If you are a teen or a young adult, you probably (definitely) feel like you have been beyond warned about what is a BAD characteristic in someone you are dating, and what you DON’T want in a friend.
That is all super important, of course! But sometimes, constantly reading about the dangers and warnings of others can be a little much.
What we rarely discuss is green flags. Green Flags are good signs, or positive attributes to look for in others. Attributes that you may want to adopt for yourself, because they made you feel so good when they did this for you.
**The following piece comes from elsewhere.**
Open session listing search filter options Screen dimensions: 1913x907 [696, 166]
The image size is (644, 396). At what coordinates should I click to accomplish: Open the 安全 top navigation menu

Let’s discuss Green Flags to look for in romantic partners and friends instead, shall we?
1.Support.
It is a super important green flag when someone you are dating or are friends with is supportive of your success. Is your boyfriend proud of you for getting accepted to your number 1 college? Are your friends happy for you when you make the basketball team? Great! It is both an amazing feeling and a green flag when your loved ones are supportive of your success and hard work, instead of threatened by it. If they make you feel bad… this is not a green flag.
2. Respect.
Another really important green flag is respect of your boundaries and feelings. Whether it be not telling jokes to you that they know you do not enjoy, not starting conversations with you that they know you do not wish to be a part of, or respecting your emotions after something happens, boundaries are extremely important in relationships. This is also important in relationships when it comes to intimacy. Your partner should respect your boundaries and communicate about them with you often. People who respect your boundaries and abide by them are exhibiting really important green flag behavior.
3. Mutual happiness.
If your friend or romantic partner have a mutual happiness for you, this is a green flag. If it makes you happy to make other friends, they should be happy for you rather than jealous or possessive. If a friendship is valuable to you, your girlfriend should value it for you as well. If participating in a hobby is a way that you express your love for life, your friend or significant other should find happiness in that and allow you that time to yourself. Bonus points if they want to learn more about the things that make you happy, listen to your favorite bands with you, or watch your favorite movie to chat about it.
4. Communication.
If your friend or romantic partner actually communicates their thoughts and feelings with you, this is a huge green flag. We aren’t mind-readers, and sometimes expecting people to be can cause a lot of drama and arguments. Opening up a two-way street where you can communicate your own feelings, and they do the same, is a really great way to maintain a healthy relationship.
5. Thoughtfulness.
Sometimes this is a tough one for teens and young adults, so try to be understanding of your friend or loved one if they are still learning this. Being thoughtful is an extremely positive attribute and when you see that you have a friend or partner who has this green flag, know how important it is. If you have a friend who asks how you are doing, remembers to check in, and thinks of you often, value that. One way that a friend or a significant other can show you that they are being thoughtful is to ask you if you have the emotional capacity to listen before they unload their problems or vent to you. Another way could be to shoot you a kind text if they know you are struggling, or buy you a candy bar because they know you like it. There are a lot of ways this green flag can manifest, but this is a good one.